* **TASK MATERIAL**:
#####

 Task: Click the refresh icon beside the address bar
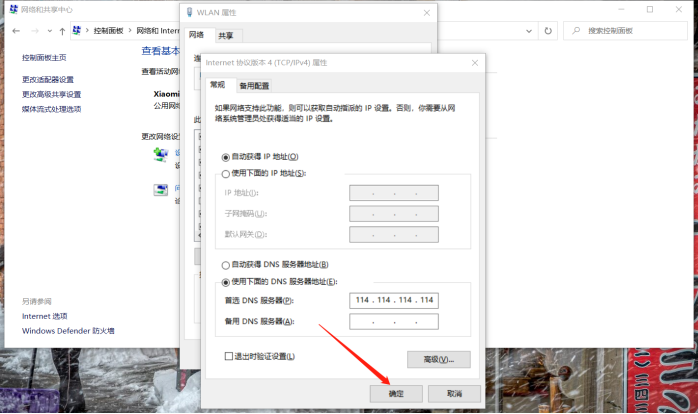(x=547, y=32)
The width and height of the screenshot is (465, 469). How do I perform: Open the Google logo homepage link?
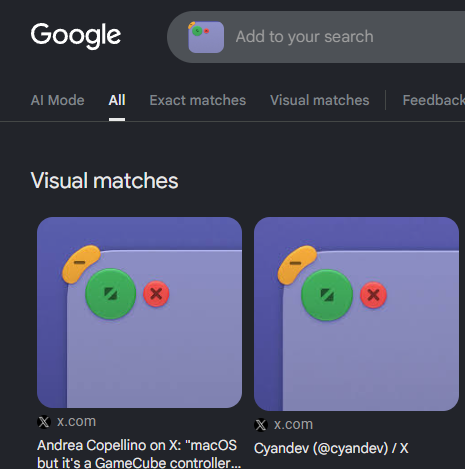[76, 35]
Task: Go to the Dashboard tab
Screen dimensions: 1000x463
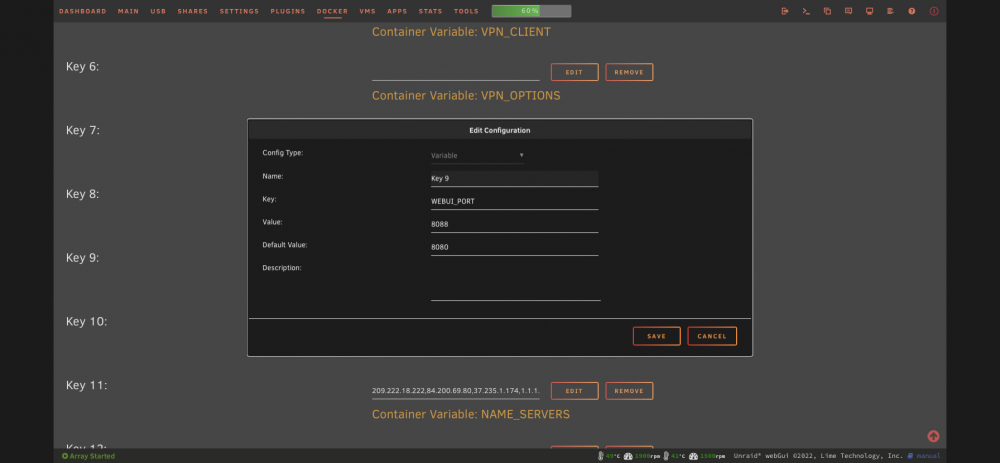Action: [83, 11]
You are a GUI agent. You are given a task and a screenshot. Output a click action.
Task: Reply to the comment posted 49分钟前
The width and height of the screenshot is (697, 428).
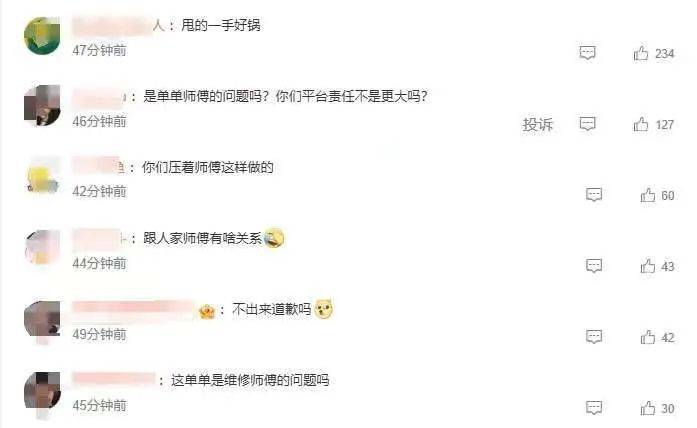[594, 337]
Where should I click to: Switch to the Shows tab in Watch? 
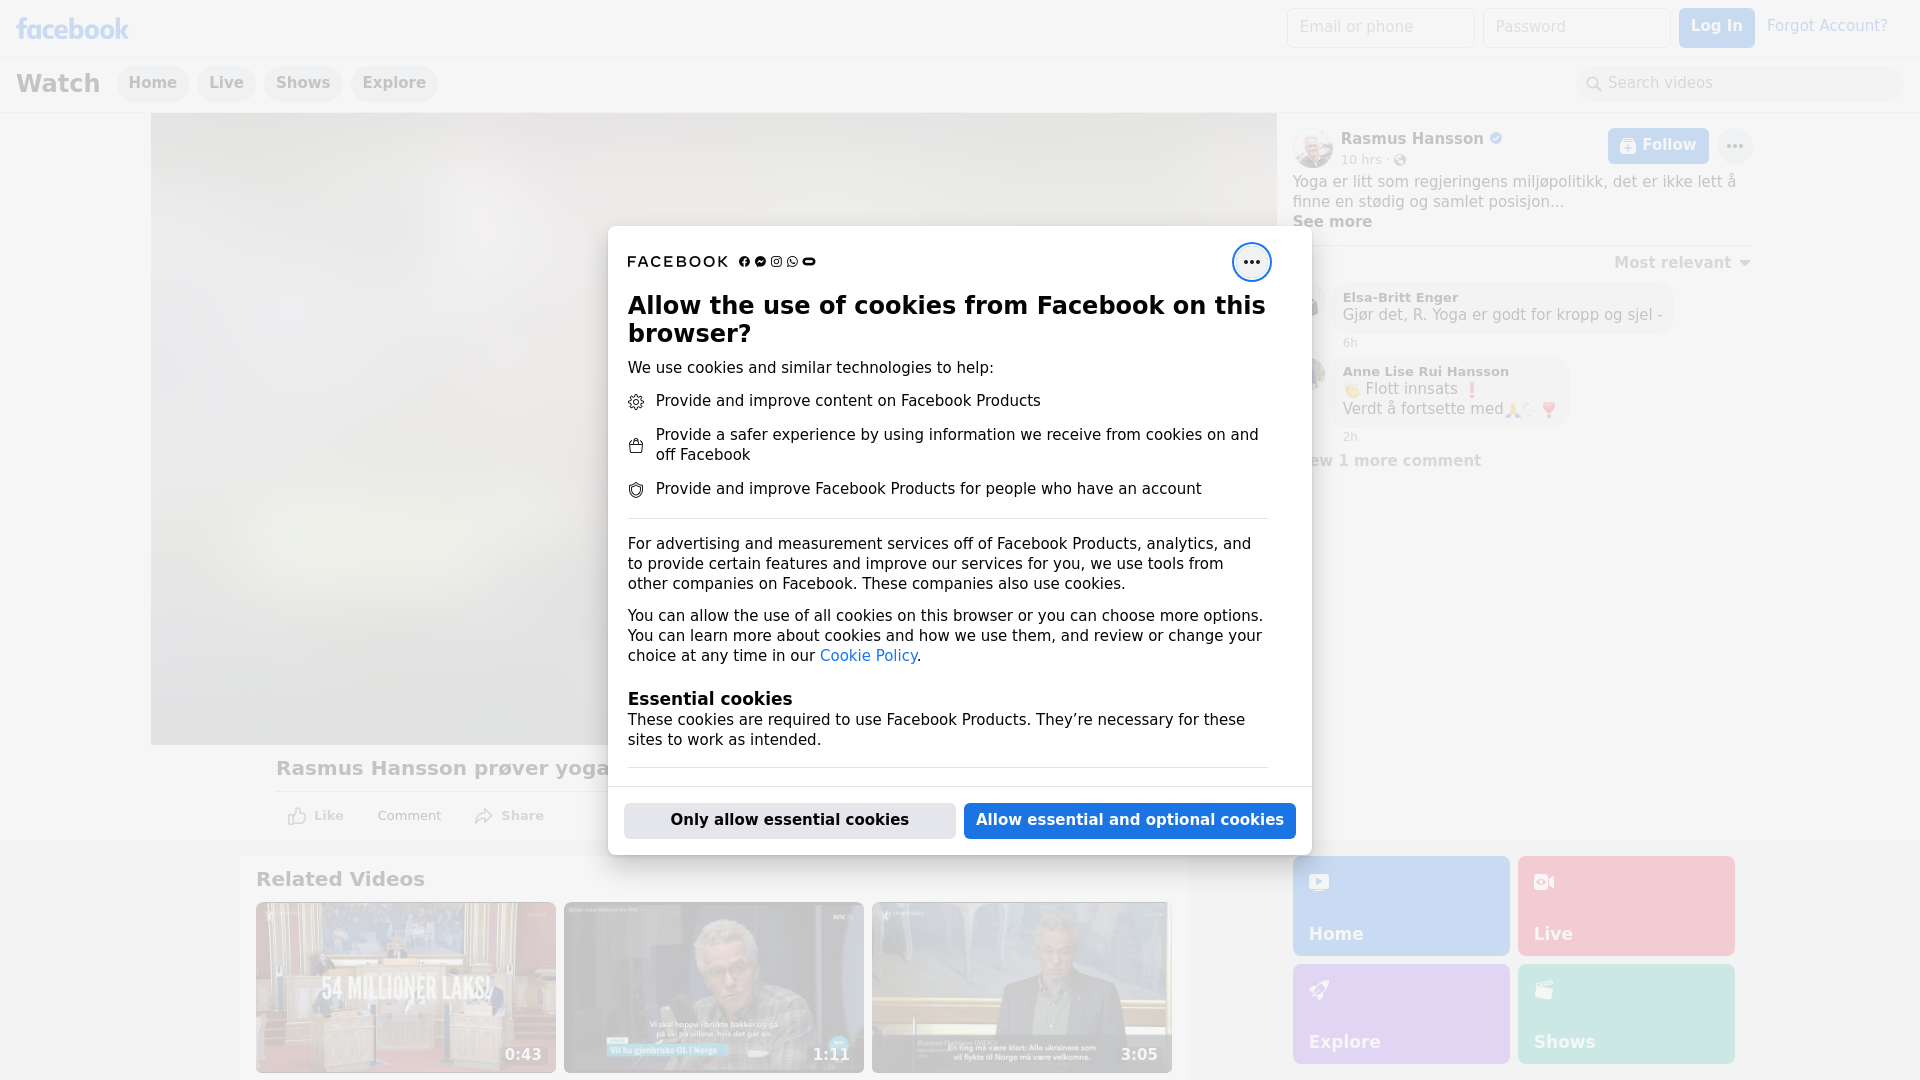tap(302, 83)
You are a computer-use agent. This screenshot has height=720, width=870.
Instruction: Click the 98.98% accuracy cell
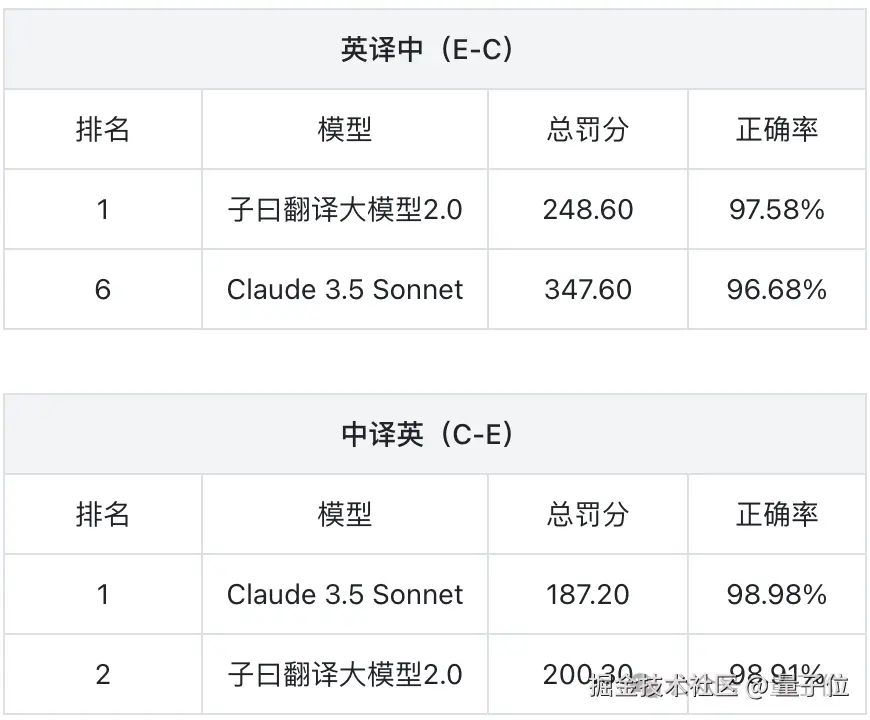tap(777, 595)
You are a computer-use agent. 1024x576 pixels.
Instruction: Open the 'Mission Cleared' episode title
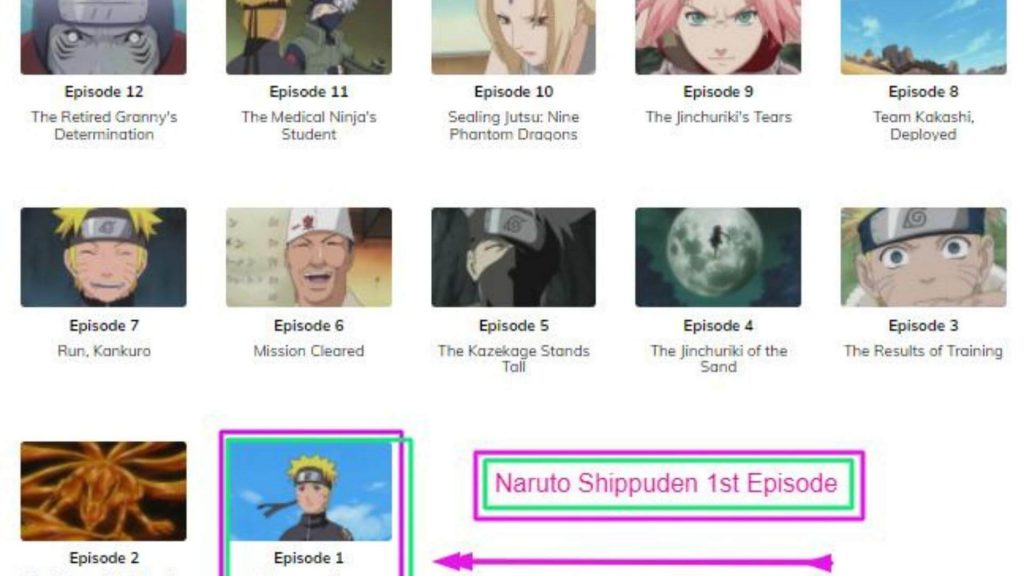[x=309, y=351]
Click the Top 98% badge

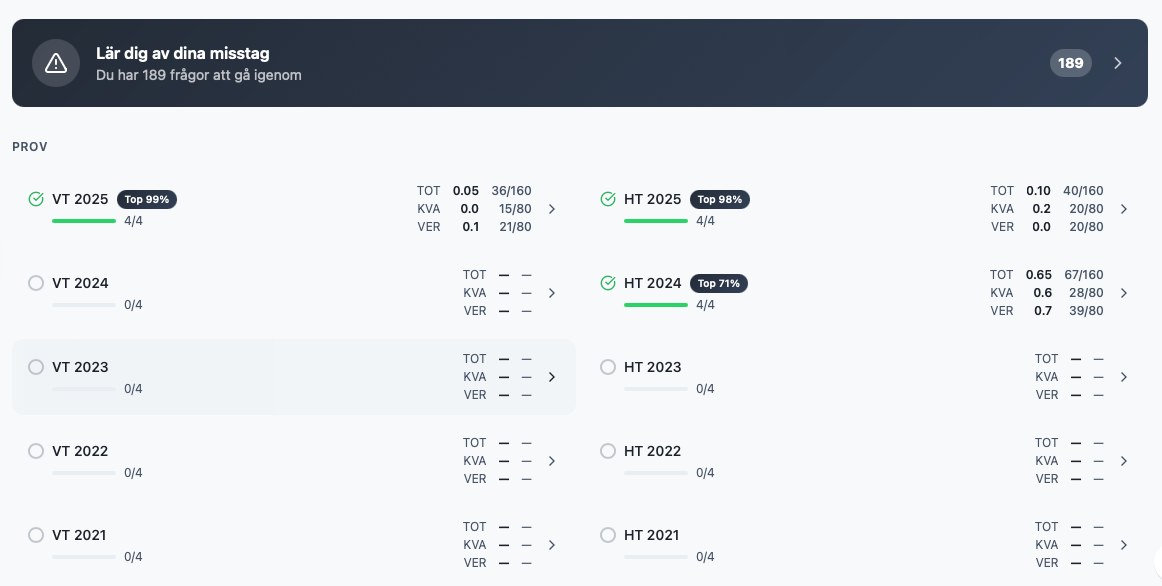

#####

* **EXERCISE AIM**: Copy out the items from the line containing "The width and height of the screenshot is (465, 469)." through the end of the items, including the requests, and increase every click coordinate in the answers by 84. Leave the pictures out.

* **PROBLEM SOLUTION**:
The width and height of the screenshot is (465, 469). How do I perform: Open the Google logo homepage link?
[160, 119]
Task: Go to the Dashboard tab
Screen dimensions: 1000x463
Action: [167, 95]
You are a GUI agent. You are given a task and a screenshot. Output a click action.
Task: Reply to the comment posted 49分钟前
The width and height of the screenshot is (697, 428).
[678, 421]
Where should I click to: Switch to the Shows tab in Watch? 
tap(386, 167)
You are a computer-use agent. This screenshot has height=720, width=870.
Instruction: Click the 98.98% accuracy cell
tap(861, 679)
You are a computer-use agent. 1024x576 pixels.
Instruction: Open the 'Mission Cleared' episode title
[x=393, y=435]
Click the Top 98% badge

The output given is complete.